On the day of her confirmation, Thymian (Lousie Brooks) is given a diary as a gift. It was also the day her life started a downward slide. She’s the daughter of a pharmacist who can never resist having affairs with the family’s housekeepers. When the latest one, Barbara, is pregnant, she’s sent away, but Thymian doesn’t know why. Barbara later commits suicide and when her body is brought back to their home, Thymian is understandably upset. That night, her father’s business partner Meinert (Fritz Rasp) comes to console her, then rapes her, which results in Thymian having a child out of wedlock. She never admits who the father is, so her family reads her diary to learn the truth. They want her to marry Meinert, but she refuses, so they take her child away from her and send her to reform school.
Life in the reform school is brutal and Thymian desperately wants to get out. She gets in touch with a friend, Count Orsdoff (Andre Roanne), who has also fallen on hard times. He had been supported by a wealthy uncle, but was cut off when he fails to succeed at any subject in school. She tries to get him to talk her father into getting her out, but he’s just married Meta (Franziska Kinz), the family’s new housekeeper, and doesn’t want Thymian around. Instead, Orsdoff helps Thymian and her friend Erika (Edith Meinhard) escape.
The first thing Thymian wants to do is see her child, but finds out the baby has died. With no one to take care of her and no job skills, she and Erika become prostitutes. One night, her father, Meta, and Meinert see her in a nightclub in the city and are shocked to see what’s become of her. But shortly afterward, Thymian’s father passes away, leaving her as sole heir. She stands to inherit a lot of money since Meinert is buying her father’s share of the pharmacy and she plans to use her money to start a new life. She even plans to marry Orsdoff so she can have a new identity and help Ordoff start a new life. But when she sees that Meta and her two young children have been left with no money and no place to go, she decides to give them the money because she doesn’t want the children to wind up like her.
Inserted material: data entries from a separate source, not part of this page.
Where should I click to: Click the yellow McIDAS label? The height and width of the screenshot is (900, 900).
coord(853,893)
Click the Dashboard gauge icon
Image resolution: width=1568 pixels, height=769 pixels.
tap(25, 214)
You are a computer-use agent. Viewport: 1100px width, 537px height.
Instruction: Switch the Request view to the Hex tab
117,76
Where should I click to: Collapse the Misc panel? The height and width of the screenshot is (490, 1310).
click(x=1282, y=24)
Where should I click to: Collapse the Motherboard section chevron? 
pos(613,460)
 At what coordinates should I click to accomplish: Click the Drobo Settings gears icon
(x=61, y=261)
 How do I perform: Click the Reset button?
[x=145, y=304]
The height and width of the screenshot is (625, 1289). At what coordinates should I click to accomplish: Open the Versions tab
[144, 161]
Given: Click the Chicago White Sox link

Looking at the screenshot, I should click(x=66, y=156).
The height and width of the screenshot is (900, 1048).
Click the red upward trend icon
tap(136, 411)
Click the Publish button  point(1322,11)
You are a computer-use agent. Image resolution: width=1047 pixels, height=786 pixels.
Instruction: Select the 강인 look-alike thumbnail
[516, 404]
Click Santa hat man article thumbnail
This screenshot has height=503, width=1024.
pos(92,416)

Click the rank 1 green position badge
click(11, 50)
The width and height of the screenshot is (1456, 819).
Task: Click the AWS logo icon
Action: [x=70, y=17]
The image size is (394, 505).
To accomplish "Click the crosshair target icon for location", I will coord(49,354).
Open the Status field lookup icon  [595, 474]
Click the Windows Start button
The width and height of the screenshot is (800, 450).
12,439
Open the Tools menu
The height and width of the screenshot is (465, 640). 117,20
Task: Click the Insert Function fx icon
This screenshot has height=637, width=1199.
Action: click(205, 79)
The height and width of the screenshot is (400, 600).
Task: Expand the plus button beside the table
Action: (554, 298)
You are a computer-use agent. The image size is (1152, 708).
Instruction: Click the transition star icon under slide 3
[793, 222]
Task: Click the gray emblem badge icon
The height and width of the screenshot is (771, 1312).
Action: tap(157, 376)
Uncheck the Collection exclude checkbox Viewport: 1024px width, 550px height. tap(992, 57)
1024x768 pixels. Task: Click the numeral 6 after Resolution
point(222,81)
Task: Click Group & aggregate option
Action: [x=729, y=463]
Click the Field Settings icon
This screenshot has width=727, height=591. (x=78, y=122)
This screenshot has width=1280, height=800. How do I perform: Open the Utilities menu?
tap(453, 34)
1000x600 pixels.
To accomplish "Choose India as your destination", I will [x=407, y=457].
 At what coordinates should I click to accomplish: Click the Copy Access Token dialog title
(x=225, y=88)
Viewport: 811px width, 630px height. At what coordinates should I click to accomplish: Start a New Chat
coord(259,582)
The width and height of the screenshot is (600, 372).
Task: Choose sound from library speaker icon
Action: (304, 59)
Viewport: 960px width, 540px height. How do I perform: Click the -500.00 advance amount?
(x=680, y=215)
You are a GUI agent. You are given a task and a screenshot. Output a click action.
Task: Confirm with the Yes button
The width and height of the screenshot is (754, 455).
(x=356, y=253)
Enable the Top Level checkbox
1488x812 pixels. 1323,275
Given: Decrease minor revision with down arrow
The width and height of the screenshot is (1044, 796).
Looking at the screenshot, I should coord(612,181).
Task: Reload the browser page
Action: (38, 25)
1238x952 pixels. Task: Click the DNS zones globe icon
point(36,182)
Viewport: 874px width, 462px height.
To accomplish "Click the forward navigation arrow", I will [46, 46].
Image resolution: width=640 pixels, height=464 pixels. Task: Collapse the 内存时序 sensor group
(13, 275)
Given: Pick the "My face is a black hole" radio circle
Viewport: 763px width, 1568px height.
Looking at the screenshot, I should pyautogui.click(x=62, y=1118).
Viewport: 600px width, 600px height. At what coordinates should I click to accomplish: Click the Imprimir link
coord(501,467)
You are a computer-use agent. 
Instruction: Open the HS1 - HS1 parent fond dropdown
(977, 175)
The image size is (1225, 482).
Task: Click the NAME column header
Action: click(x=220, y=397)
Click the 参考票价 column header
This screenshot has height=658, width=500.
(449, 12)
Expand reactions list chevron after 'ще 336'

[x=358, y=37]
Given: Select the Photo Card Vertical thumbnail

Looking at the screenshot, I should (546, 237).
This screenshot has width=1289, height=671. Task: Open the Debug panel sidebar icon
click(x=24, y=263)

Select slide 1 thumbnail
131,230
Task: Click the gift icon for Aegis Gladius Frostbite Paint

Since Ordoff now isn’t able to start over in life, he kills himself. Ordoff’s uncle feels terribly guilty for disowning him and decides to make up for it by taking care of Thymian and helping her start over. She earns a more respectable place in society and people start trying to get her involved in charities — including the reform school she was once imprisoned in.
Diary of a Lost Girl really ought to have been titled Diary of a Lost Girl: Men are Terrible. Everything bad that happens to poor Thymian is the result of being forced to be around terrible men like her father, Meinert, and the super creepy warden at the reform school. This movie is definitely not short on melodrama and Louise Brooks gives a wonderful performance in it. She’s absolutely radiant and lights up a screen like few other stars ever could. Brooks greatly benefits from G.W. Pabst’s direction; they were such a great actress/director pair, like Dietrich and Von Sternberg or de Mille and Gloria Swanson. If you liked Pandora’s Box, you’ll probably also like Diary of a Lost Girl. Between Brooks’s performance and Pabst’s direction, Diary of a Lost Girl remains entertaining and compelling and stands apart from being ordinary melodrama.